Saved entries:
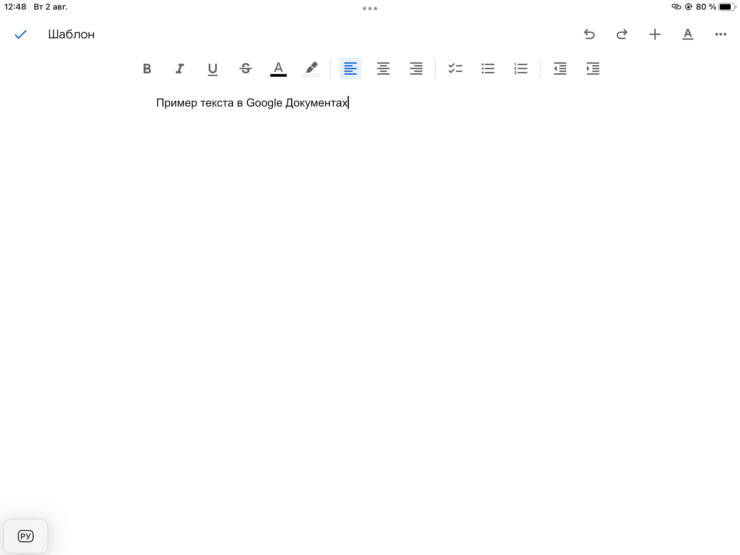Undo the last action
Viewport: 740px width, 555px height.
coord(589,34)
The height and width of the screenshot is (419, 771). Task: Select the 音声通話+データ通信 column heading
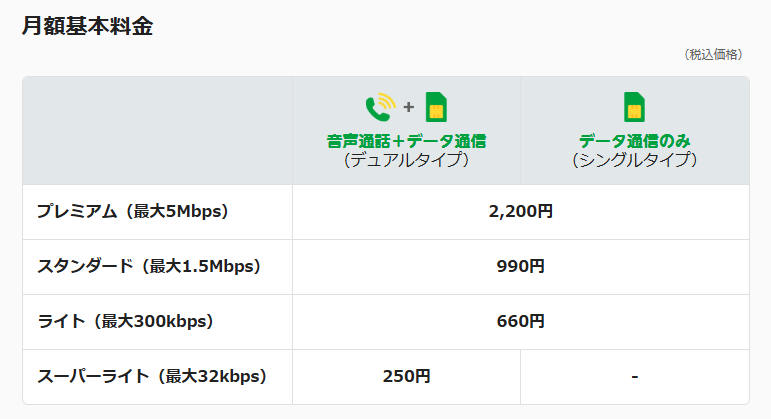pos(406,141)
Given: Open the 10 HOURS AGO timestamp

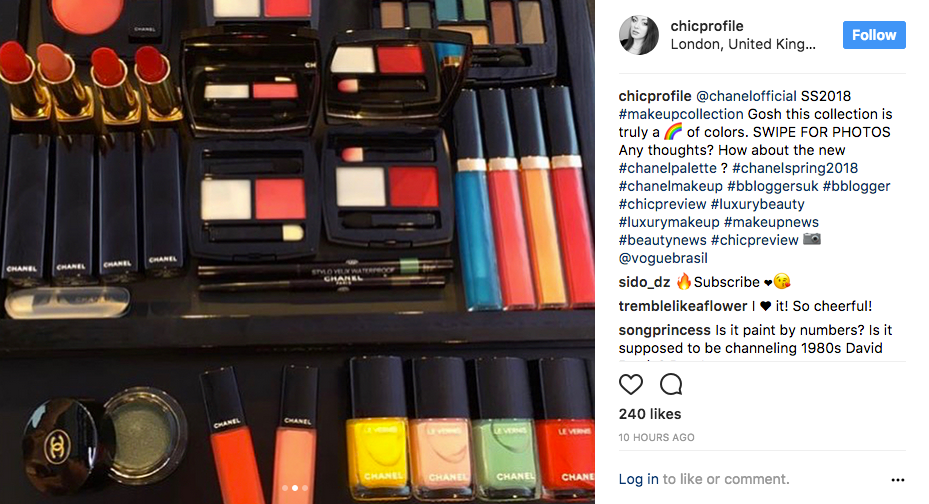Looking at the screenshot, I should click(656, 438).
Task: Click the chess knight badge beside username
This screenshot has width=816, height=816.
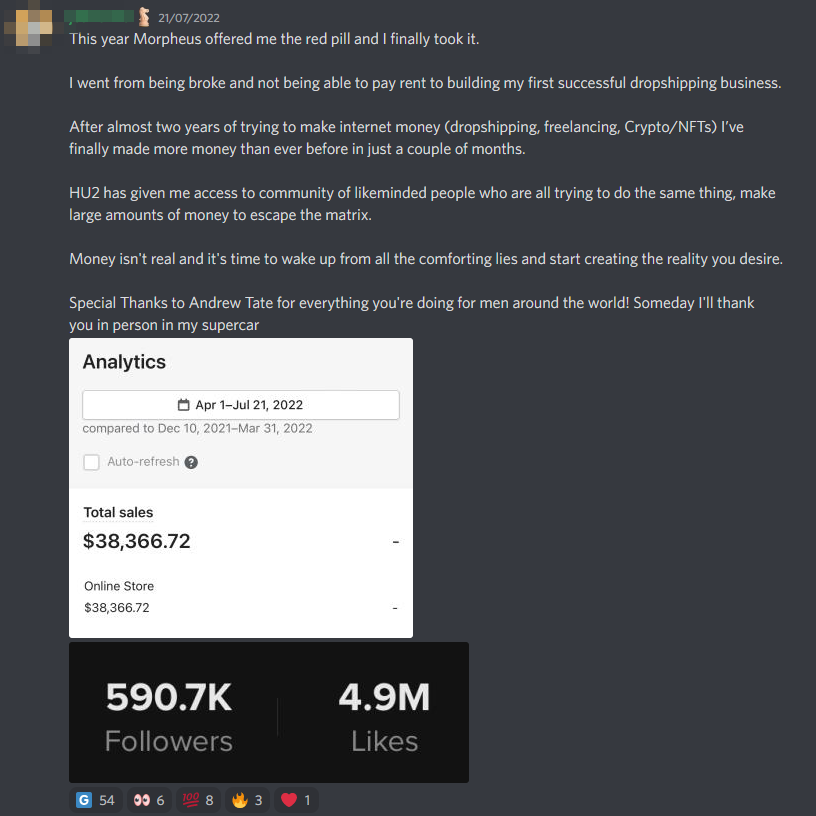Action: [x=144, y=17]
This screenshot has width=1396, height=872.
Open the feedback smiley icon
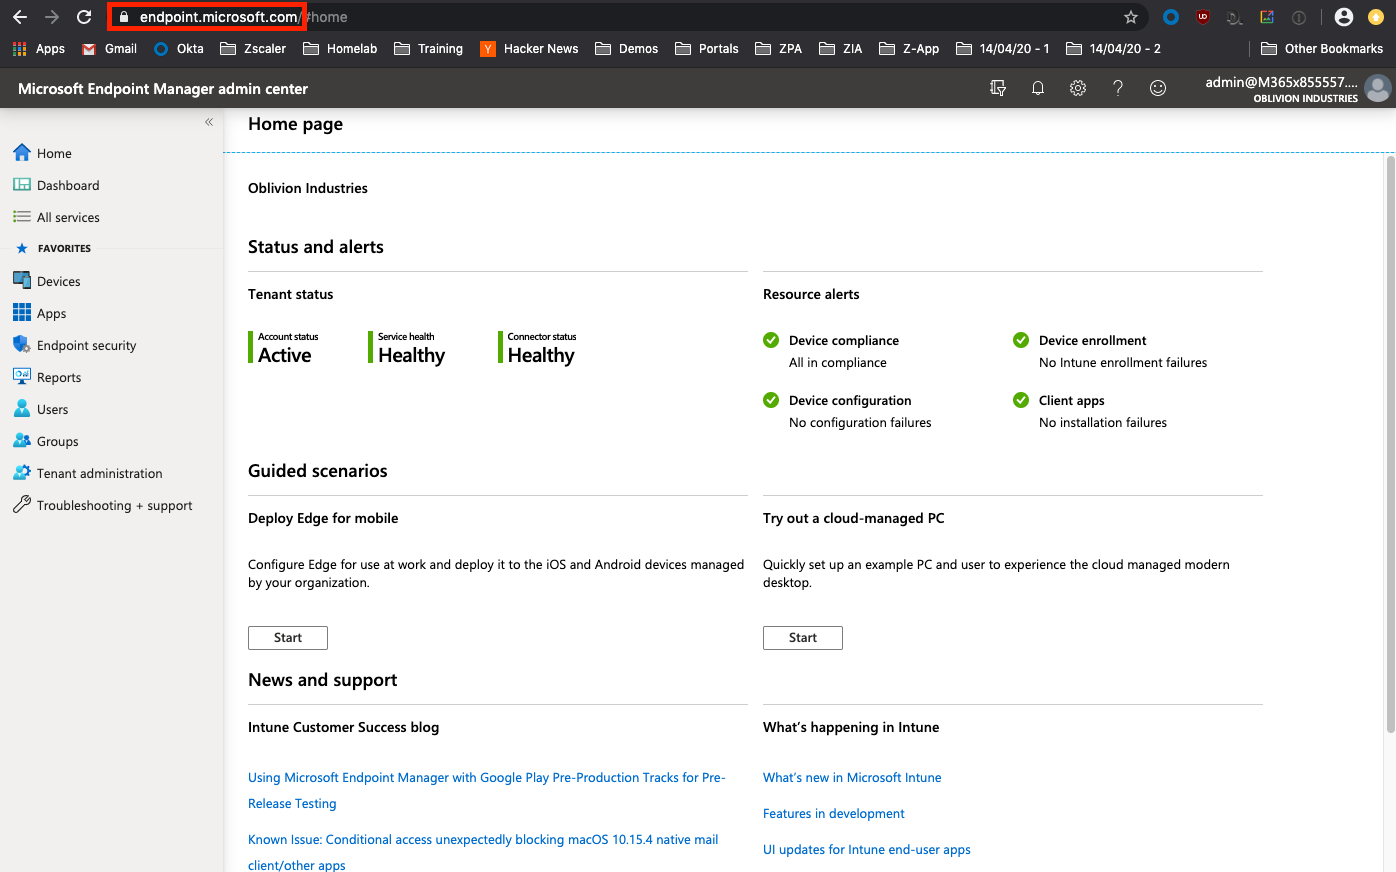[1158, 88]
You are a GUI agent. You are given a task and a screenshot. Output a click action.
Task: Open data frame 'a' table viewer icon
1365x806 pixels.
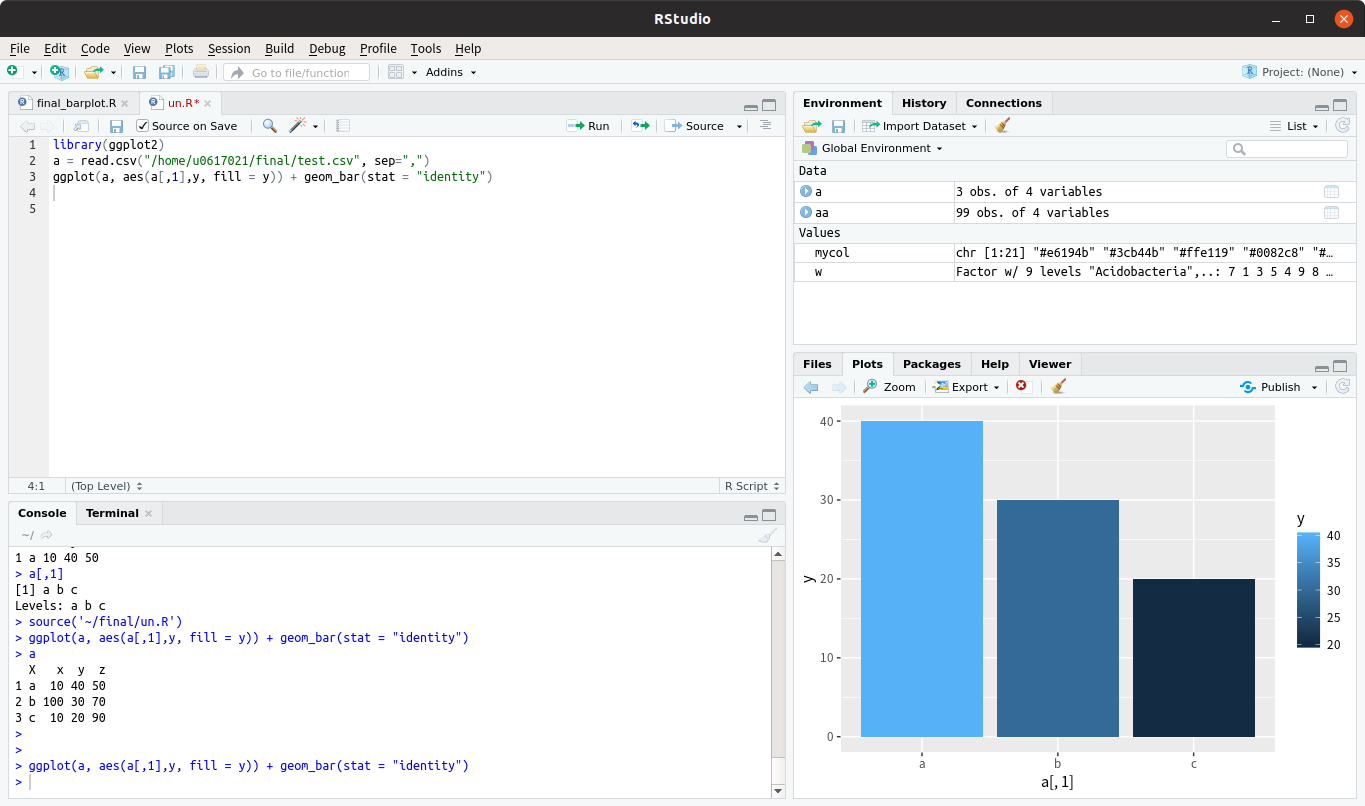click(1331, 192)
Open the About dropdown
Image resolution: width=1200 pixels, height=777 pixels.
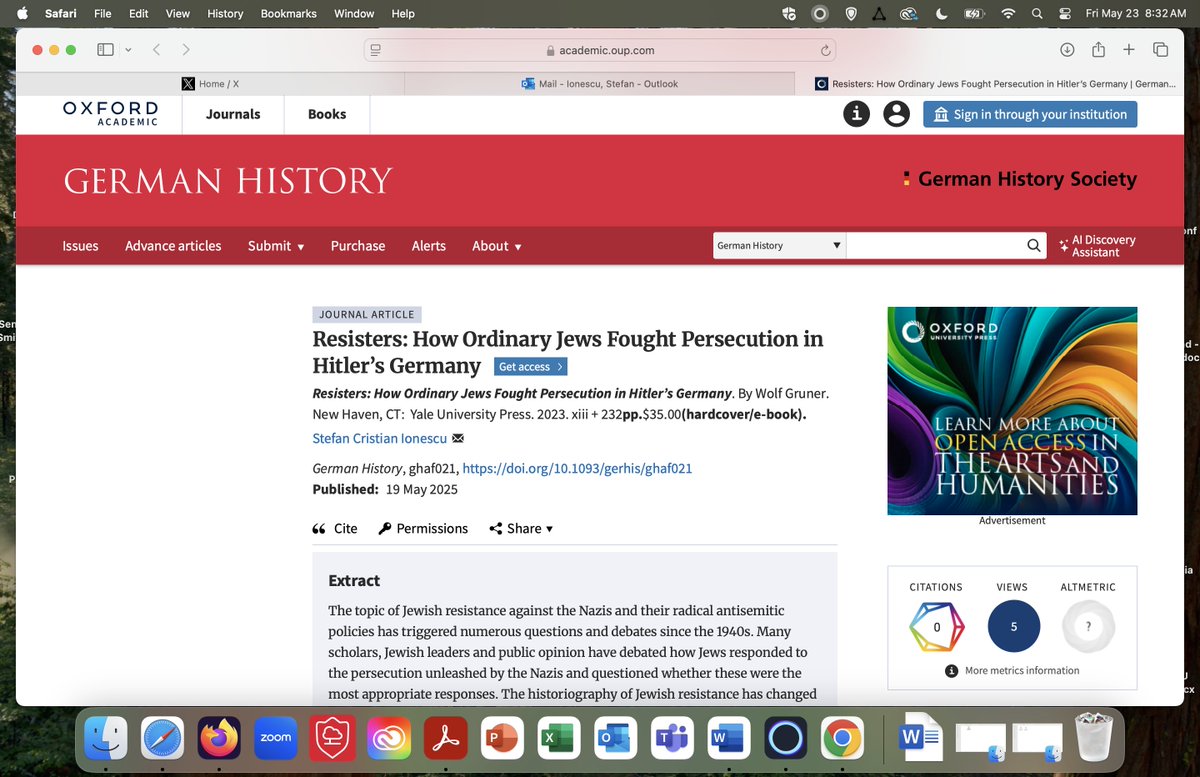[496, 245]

Exercise brief:
Counting the line with "This screenshot has width=816, height=816." and the last line of the data above, transcribe those two lines and every line between them exactly, without the pictures.

Answer space:
This screenshot has width=816, height=816.
Action: [x=144, y=17]
This screenshot has width=1396, height=872.
Open the feedback smiley icon
[1158, 88]
You are a GUI agent. You are given a task and a screenshot. Output a click action.
Task: Open data frame 'a' table viewer icon
1365x806 pixels.
click(1331, 192)
Open the About dropdown
Image resolution: width=1200 pixels, height=777 pixels.
[496, 245]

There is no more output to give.